This is the third and the last post in a series about the architecture of real-world recommendation systems developed at FAANG and other top tech companies. The first post covered the serving side, and the second post covered feature logging and training data generation. And this post will cover the very last stage — modeling.
8. Modeling
Modeling is the stage that takes a training dataset and spits out a model which can be used during the scoring stage on the serving side.
Modeling is what most people imagine when they are talking about machine learning (though, as you can see, this is just one of the eight stages and overall, a small part of the large system). This is the stage that involves loading and manipulating data in Jupyter notebooks using tools like pandas/sklearn/pytorch etc. This is the stage that requires deep statistical understanding, and this is also the stage where most of the innovations in neural networks apply more directly.

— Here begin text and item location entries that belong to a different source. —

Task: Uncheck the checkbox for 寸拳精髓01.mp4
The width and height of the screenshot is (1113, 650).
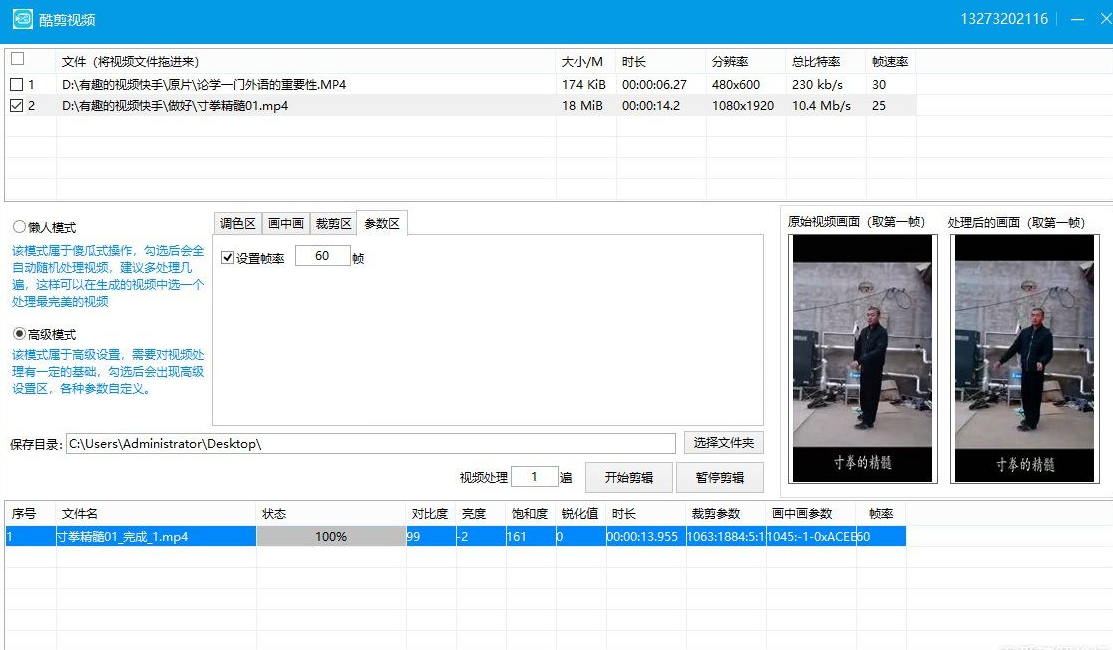Action: (x=16, y=105)
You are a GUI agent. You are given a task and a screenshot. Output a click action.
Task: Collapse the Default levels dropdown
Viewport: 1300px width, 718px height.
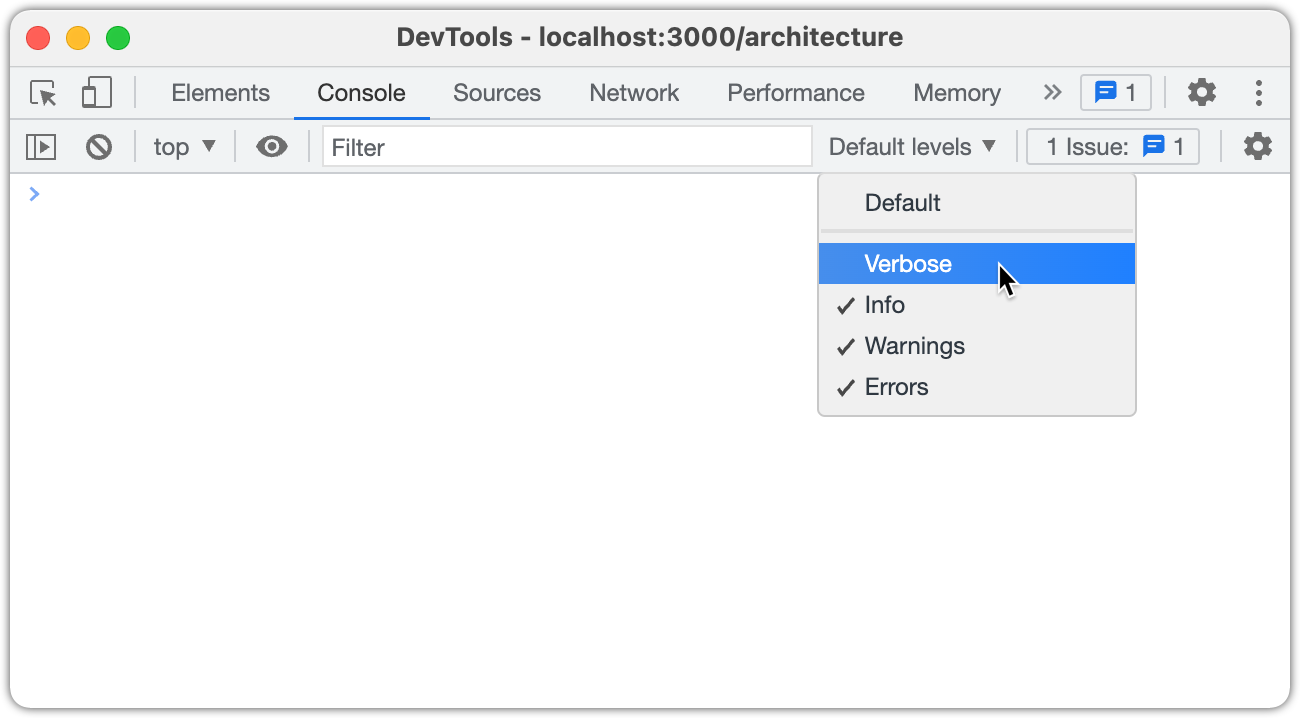(912, 147)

There is enough detail in this stage that it’s better to further decompose it in three substages:
- Problem formulation
- Data preparation
- Algorithms
Let’s go through these substages one by one.
8.1 Problem Formulation
As discussed earlier, one of the biggest challenges with personalization is that no one knows what the correct label should be. And asking users doesn’t work, at least not well enough to be the primary solution. So effectively, everyone has to resort back to using user actions as the labels.

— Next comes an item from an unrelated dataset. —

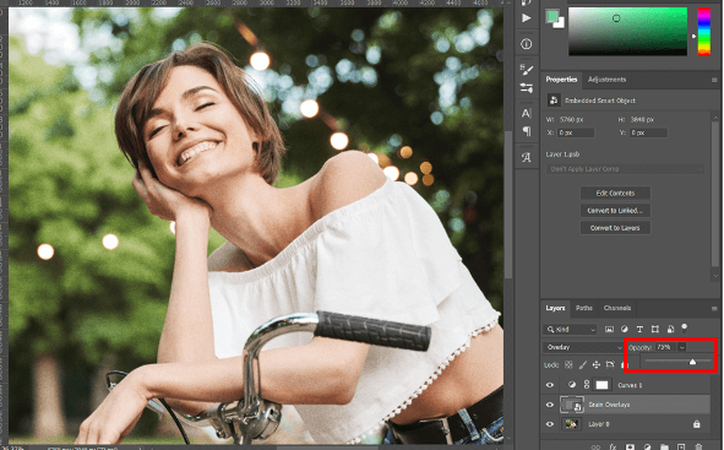Hide the Curves 1 layer

[x=550, y=384]
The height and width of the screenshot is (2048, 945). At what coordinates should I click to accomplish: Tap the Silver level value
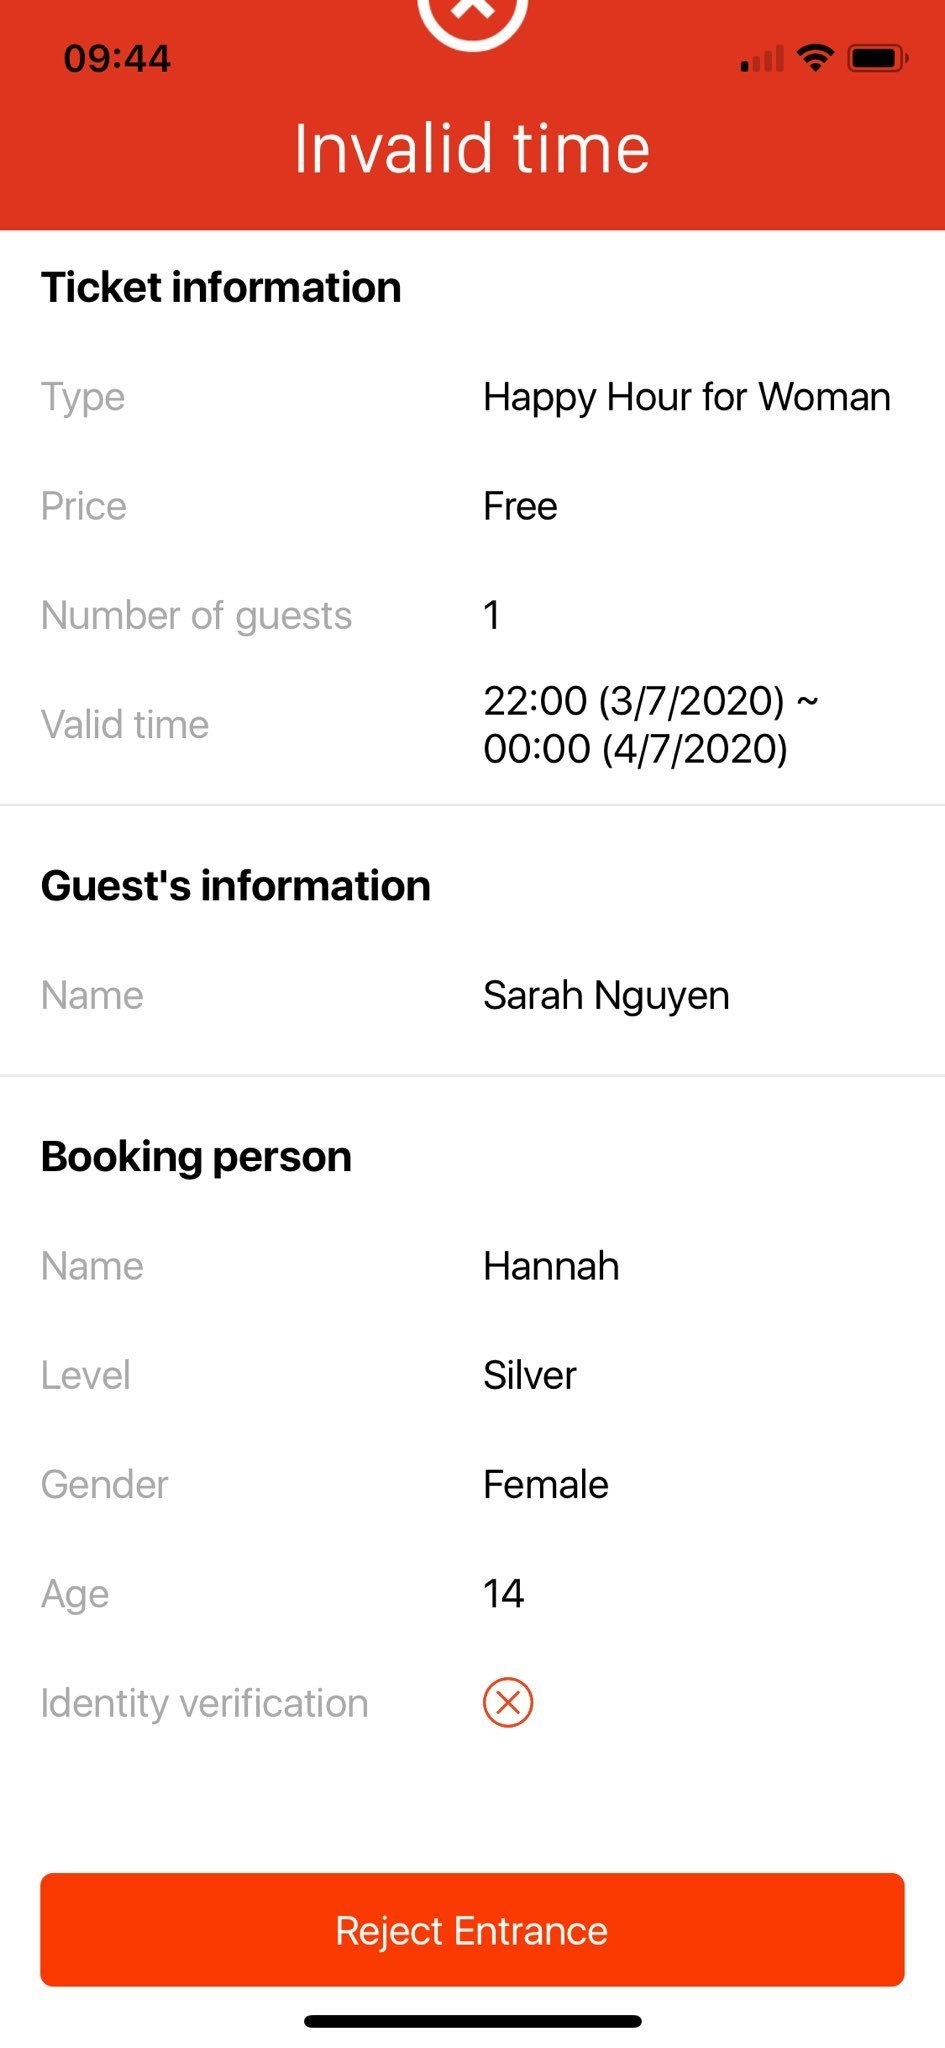(530, 1375)
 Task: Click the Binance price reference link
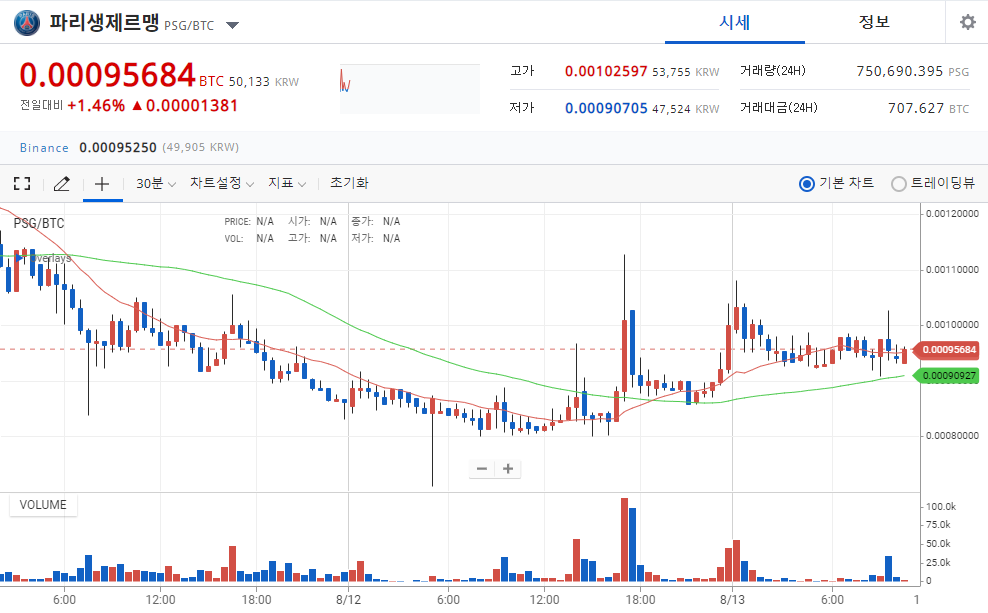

One of the most important decisions for a modeling engineer is to decide which actions they want to use as labels — e.g., should the goal be to predict the probability of the user clicking the product, or should the goal instead be to predict the probability of user adding the product to the cart. Usually, all such actions live on the spectrum of data volume and signal noise. Heavier signals (e.g., buying a product) are often high signal but they are extremely sparse and so training good models using them doesn’t work. Lighter signals on the other hand (e.g., click, or watch a view for 5 seconds) are a lot more abundant, but each signal instance is a lot noisier. And it’s not just a linear spectrum; there are more considerations too. Some examples:
- Some users never perform some actions. For instance, there are many people out there who might never “like” something on a social product — not because they don’t like the content but simply because they don’t want to broadcast the kind of content they like to read. If the ranking problem is predicting the probability of ‘Like’, for a large chunk of users, the scores will always be zero — not because the models are wrong but because those users are truly not going to take the action of “Like”. And the system might incorrectly interpret that as a user not likely to enjoy the content. The system may end up showing literally random garbage to such people.

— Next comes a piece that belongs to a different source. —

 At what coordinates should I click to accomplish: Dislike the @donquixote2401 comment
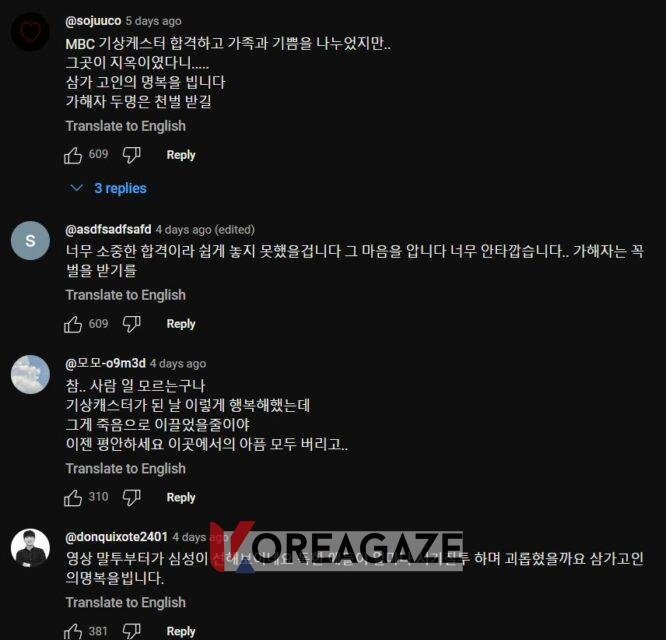coord(131,632)
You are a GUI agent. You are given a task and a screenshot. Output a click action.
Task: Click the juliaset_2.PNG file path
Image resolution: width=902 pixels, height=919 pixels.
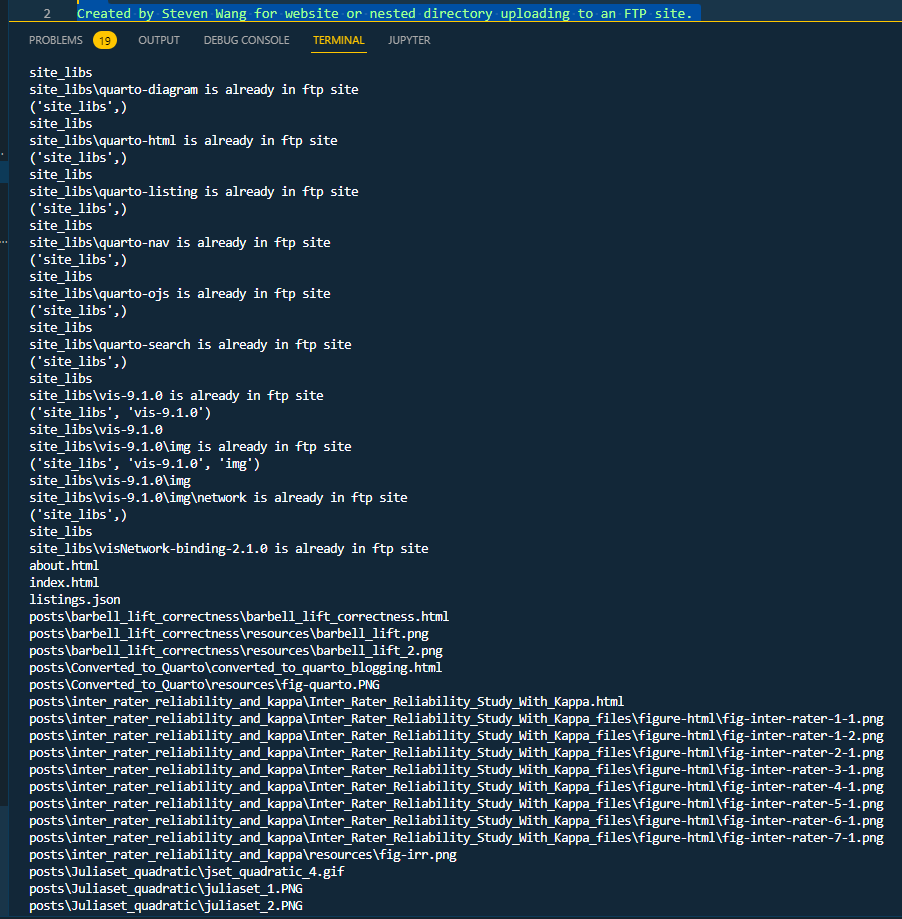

- The rewards / costs of various actions are different. For instance, if user were to see just a single thing that they found offensive which they downvote or report, that may completely kill their experience even if they had enjoyed a couple of stories in the same session.
As a result of this, a common technique is to not build one model that predicts one particular action but instead to build multiple models, one for each action that you care about (e.g., “click”, “add to cart”, “buy”, “report”) and combine their scores using some formulae, like:score =
p(click) + 2*p(add to cart) + 10*p(buy) - 50*p(report)
This technique is called “value modeling” because the expression describes the expected value experienced by the user as a function of all their potential actions. This also has a nice “diversifying” effect and makes the score more nuanced (vs say, only showing clickbaity content if we only had “click” in the score).
In addition to choosing the actions to predict, some people also change what is called the loss function itself — for instance, instead of predicting probabilities of the user doing an action, they predict the probability of the user liking one thing more than the other. Learning to rank is a particular formulation that also works well in many cases.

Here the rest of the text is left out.